### YOUR INSTRUCTIONS
Using the data below, restate exactly every line from the one with "1069x599 pixels. Task: Open" up to and including the one with "The image size is (1000, 654).". No picture belongs in it.

<<<<

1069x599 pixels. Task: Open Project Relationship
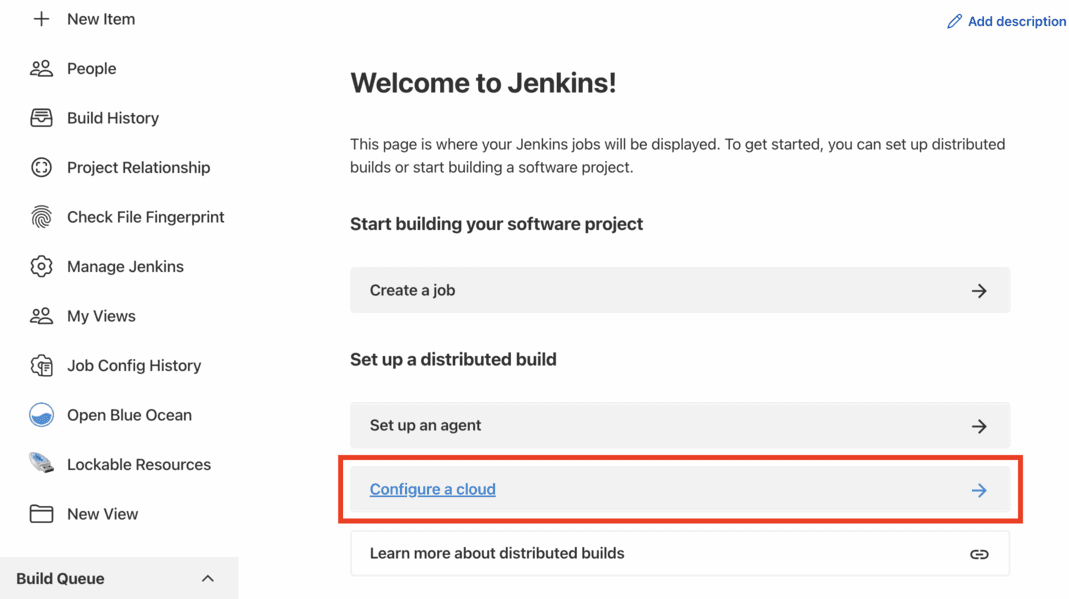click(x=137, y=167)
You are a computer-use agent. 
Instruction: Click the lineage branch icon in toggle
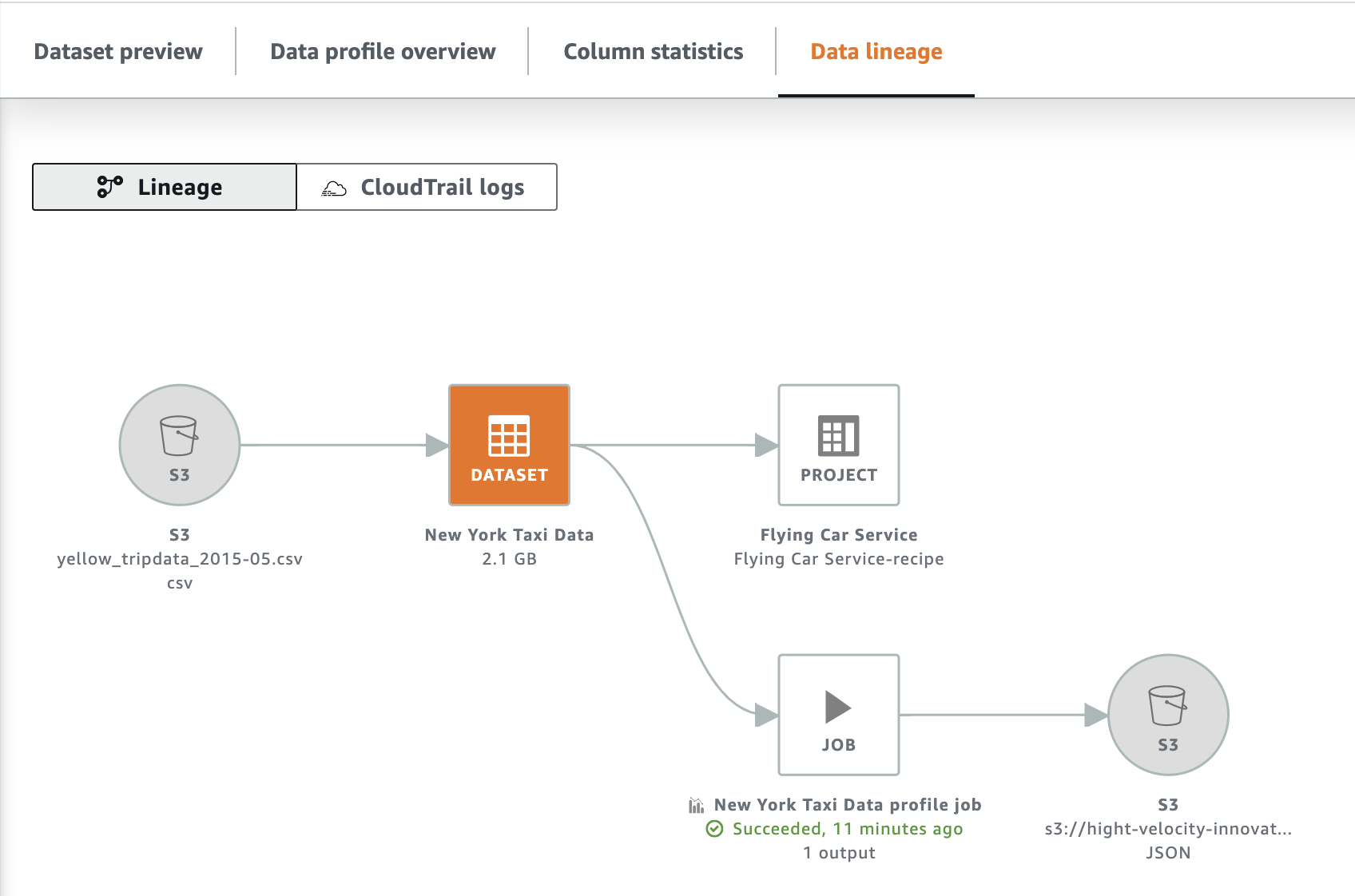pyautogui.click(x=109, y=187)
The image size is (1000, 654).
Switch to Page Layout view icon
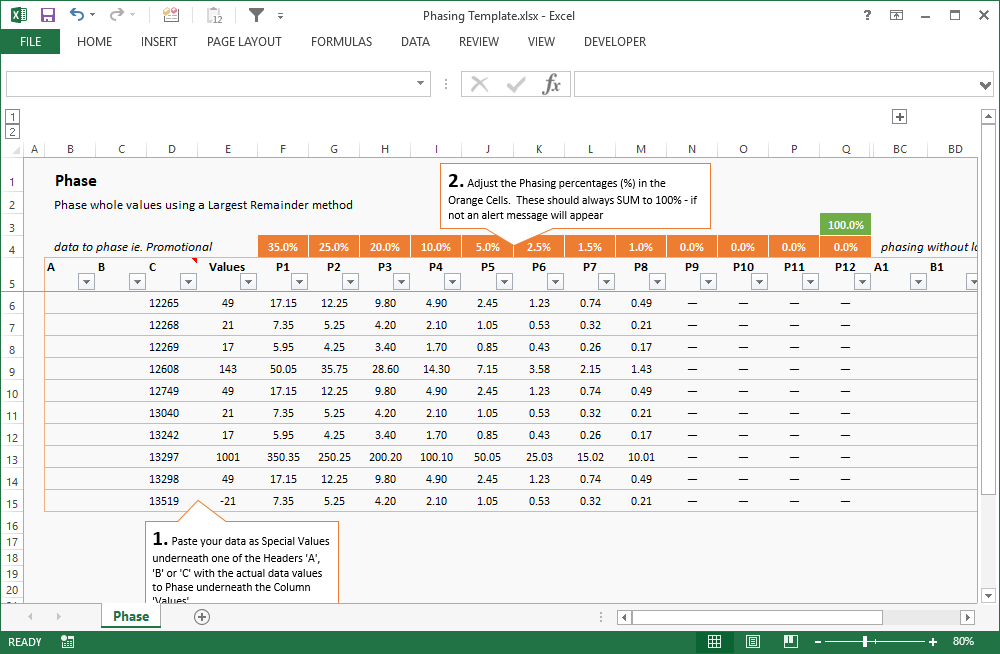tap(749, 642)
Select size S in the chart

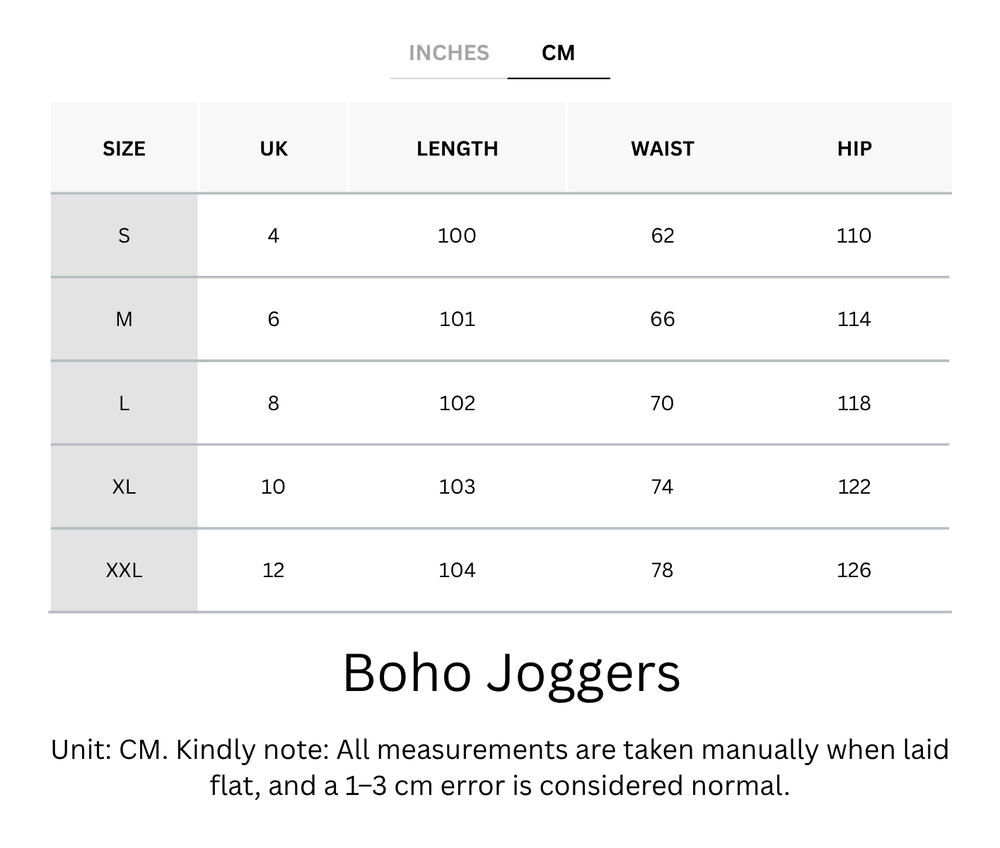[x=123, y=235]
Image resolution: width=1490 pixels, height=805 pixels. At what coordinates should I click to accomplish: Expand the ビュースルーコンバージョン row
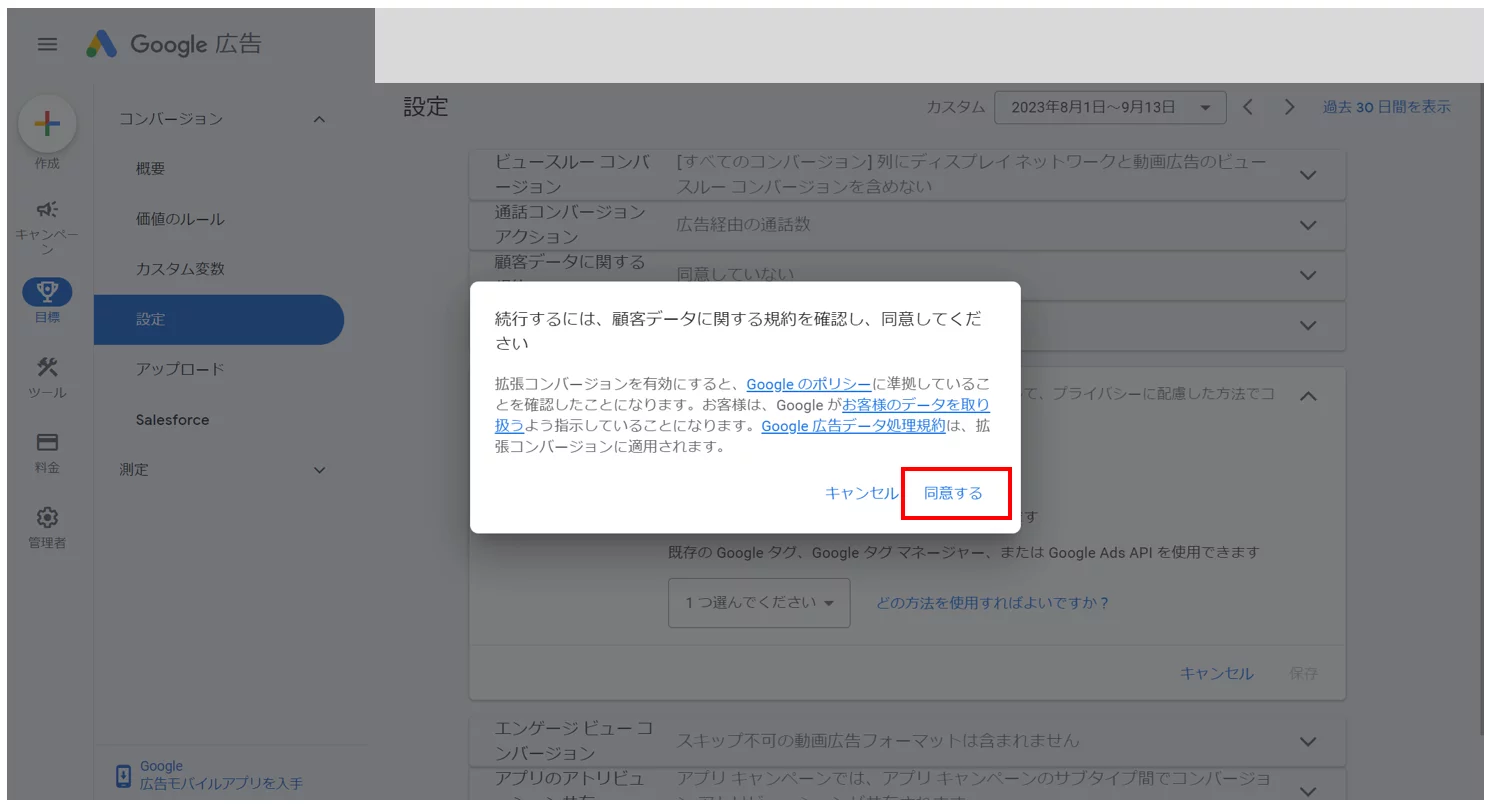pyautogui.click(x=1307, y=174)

>>>>
<<<<

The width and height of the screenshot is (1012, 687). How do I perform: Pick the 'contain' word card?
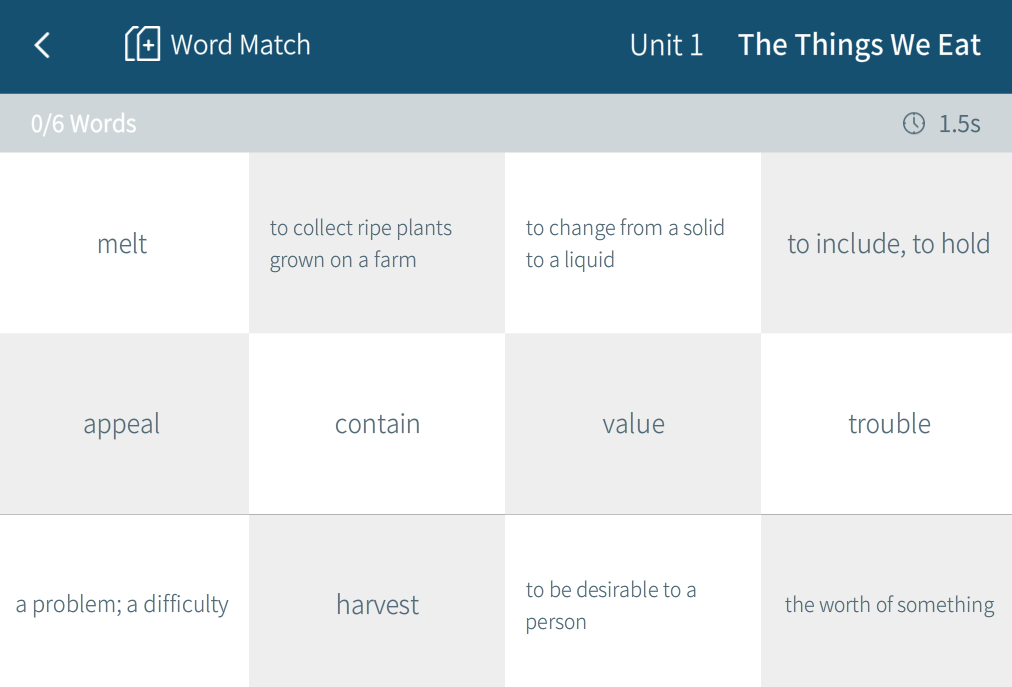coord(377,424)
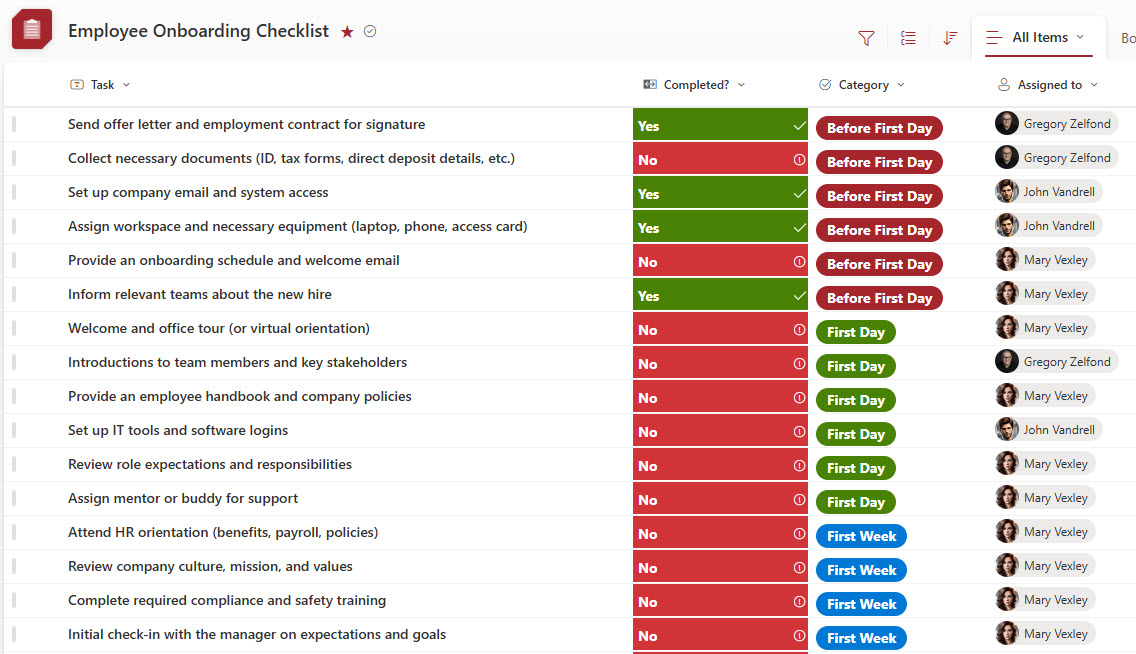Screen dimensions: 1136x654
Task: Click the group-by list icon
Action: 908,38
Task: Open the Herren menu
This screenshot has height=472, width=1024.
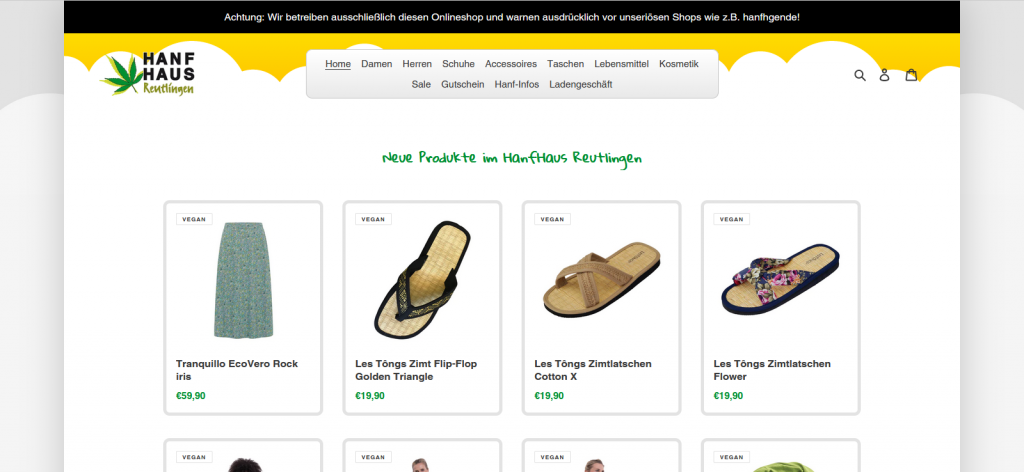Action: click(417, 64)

>>>>

### RESPONSE TO THIS TASK
1069x599 pixels. Task: Open Project Relationship
click(x=137, y=167)
You are a computer-use agent. 
Instruction: Click the lineage branch icon in toggle
pyautogui.click(x=109, y=187)
The image size is (1000, 654).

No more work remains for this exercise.